Another thought, there are obviously strong trends based on the form of the word (which is a huge help when you know what the word looks like but don’t know the meaning), but I wonder how many of the exceptions could be explained from the meaning of the word. For nouns ending in -nis, it seems like they tend to be neuter if they describe something concrete, or at least with a tangible aspect, and feminine for more abstract ideas. Erkenntnis, Kenntnis (f); Ergebnis, Verhältnis (n). It’s more of a broad trend than anything else, and it breaks down at some point, but I did find a fair amount of research about abstract nouns tending to be feminine. I have some other theories about how to explain the gender split for -nis nouns (that could possibly apply to other nouns), but that’s a bit too much for a comment. How useful any of this is for daily learning, I don’t know, but this is what I end up doing when I have nowhere to go.

Dr.Rami
Dr.Rami
2 years ago

i’d like to thank you for your free-membership gift that allows me to get into this massive amount of pretty good thinking approachs in learning germany and languages in general
i’ll pay that back as soon as i can … what a decent person you are!
thank you again

Dr.Rami
Dr.Rami
2 years ago
Reply to  Dr.Rami

but where could i find the date of each article … seem to be unchronicled

Cengiz
Cengiz
2 years ago
Reply to  Dr.Rami

yeah, though i just love this blog, thats a concern for me too. i am surprised that most people doesnt seem to care about it at all. without date it feels like i am floating in a space of articles without any point of reference. it is as if; it werent for the emails that Emanuel sends weekly one could easily assume that this blog had stopped years ago and we are just lingering in a museum of old entries. i dont mean “old” is bad, just that without reference it feels kind of weird. i dont know, maybe i am the weird :) then again, maybe this “weirdness” is what makes this blog special. because there is really something different about this blog that makes it stand out among other tons of similar websites. sure it is due to emanuels übermensch dedication and courtesy but maybe this date thing also adds a unique flavor.

Cpot
Cpot
2 years ago

Mein Gott. Es ist sehr gute Informationen. Vielen Dank, dass Sie mich es wissen lassen.

Ryan
Ryan
2 years ago

Wow. Very nice! Concerning words like computer. My experience is, that you look at the gender of the German word.
Auf Deutsch heißen diese Wörter Anglizismen.
Example:

Der Computer – > der Rechner
Das Notebook – > das Notizbuch
Die E-Mail – > could be based on “die Post”
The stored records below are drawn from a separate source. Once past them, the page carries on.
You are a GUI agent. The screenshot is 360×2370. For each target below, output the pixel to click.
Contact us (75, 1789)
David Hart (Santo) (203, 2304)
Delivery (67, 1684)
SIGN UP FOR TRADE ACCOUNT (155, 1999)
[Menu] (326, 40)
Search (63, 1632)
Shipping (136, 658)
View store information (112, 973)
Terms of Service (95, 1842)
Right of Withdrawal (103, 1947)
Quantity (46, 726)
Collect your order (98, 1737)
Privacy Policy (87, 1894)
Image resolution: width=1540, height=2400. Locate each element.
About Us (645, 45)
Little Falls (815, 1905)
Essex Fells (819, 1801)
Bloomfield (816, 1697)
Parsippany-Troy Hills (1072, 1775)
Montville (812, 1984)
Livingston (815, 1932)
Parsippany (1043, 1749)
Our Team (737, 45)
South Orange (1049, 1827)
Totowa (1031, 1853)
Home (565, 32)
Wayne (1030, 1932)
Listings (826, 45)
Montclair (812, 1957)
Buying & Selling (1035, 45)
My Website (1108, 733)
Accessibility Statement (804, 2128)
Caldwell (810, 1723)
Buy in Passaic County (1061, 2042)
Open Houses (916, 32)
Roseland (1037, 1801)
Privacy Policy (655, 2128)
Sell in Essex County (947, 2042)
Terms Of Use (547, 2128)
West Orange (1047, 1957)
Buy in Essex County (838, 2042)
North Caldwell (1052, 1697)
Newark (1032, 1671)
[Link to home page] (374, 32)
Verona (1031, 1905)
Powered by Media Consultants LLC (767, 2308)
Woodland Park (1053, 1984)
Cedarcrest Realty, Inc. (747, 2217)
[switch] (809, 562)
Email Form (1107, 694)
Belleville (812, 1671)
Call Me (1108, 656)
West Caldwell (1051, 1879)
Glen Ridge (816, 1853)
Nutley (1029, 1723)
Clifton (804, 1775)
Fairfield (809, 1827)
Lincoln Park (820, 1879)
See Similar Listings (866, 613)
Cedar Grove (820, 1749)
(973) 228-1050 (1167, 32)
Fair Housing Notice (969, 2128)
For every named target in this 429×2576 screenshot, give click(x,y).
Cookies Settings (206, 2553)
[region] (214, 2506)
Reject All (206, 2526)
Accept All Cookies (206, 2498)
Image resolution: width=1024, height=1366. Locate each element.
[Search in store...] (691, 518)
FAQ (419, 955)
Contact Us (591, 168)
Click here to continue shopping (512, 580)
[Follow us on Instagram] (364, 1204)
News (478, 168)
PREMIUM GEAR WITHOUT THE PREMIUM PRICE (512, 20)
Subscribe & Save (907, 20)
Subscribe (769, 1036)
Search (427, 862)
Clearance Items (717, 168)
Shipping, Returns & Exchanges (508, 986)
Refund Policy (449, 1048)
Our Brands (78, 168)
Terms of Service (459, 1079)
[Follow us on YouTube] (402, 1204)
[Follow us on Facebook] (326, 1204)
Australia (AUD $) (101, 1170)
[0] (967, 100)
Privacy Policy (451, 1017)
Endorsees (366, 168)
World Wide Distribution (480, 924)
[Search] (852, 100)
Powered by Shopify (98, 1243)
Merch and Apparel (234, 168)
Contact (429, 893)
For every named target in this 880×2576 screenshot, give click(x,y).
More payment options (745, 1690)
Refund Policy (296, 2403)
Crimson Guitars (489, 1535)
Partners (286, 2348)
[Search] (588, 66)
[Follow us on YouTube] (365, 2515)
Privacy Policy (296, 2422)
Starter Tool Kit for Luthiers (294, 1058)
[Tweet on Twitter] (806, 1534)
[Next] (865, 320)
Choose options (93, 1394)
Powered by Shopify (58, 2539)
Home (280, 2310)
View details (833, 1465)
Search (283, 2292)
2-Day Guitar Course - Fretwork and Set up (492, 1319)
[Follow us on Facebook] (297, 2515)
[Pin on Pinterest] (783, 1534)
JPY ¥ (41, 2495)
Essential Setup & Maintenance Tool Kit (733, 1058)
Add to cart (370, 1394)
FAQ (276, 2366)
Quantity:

There could be exceptions. I haven’t spend much time looking for them.

Metin
Metin
2 years ago

Am I the only one who got surprised by this article? I have searched all internet to see such a compilation but could not find it. This is useful not only for learners but also for teachers.

Thank you. Really nice work

Richard
Richard
2 years ago

Like many of your posts, I printed this one out. They’re great! However, the absence of a pdf version in this case does make for inconvenience: ie having to hand-write the text obscured by the Privacy and Cookies message at the bottom of each page..

pmccann
pmccann
2 years ago
Reply to  Richard

Hang in there: the button for the pdf version often magically emerges after Elsa’s typos have been seen to.

Anonymous
Anonymous
2 years ago

I can guarantee that virtually every word ending in -ung is feminine. Der Sprung is not an exception, it does not have an -ung ending, an ending is defined as a separate syllable attached to the stem of the word, Several of the other examples you gave followed that mistaken pattern.

Anonymous
Anonymous
2 years ago

I can guarantee that virtually every word ending in -ung is feminine. Der Sprung is not an exception, it does not have an -ung ending, an ending is defined as a separate syllable attached to the stem of the word, Several of the other examples you gave followed that mistaken pattern.

kalamazoo
kalamazoo
2 years ago

On Amazon, you can buy a self-published book called “Der Die Das, the secrets of German gender’ by Constantin Vayenas. It seems like that book might have a somewhat similar approach, looking for patterns below the surface. The reviews it gets are good. Is anyone here familiar with this book???

Bruce Terry
Bruce Terry
2 years ago
Reply to  kalamazoo

Yes, it is very deeply researched and well-presented.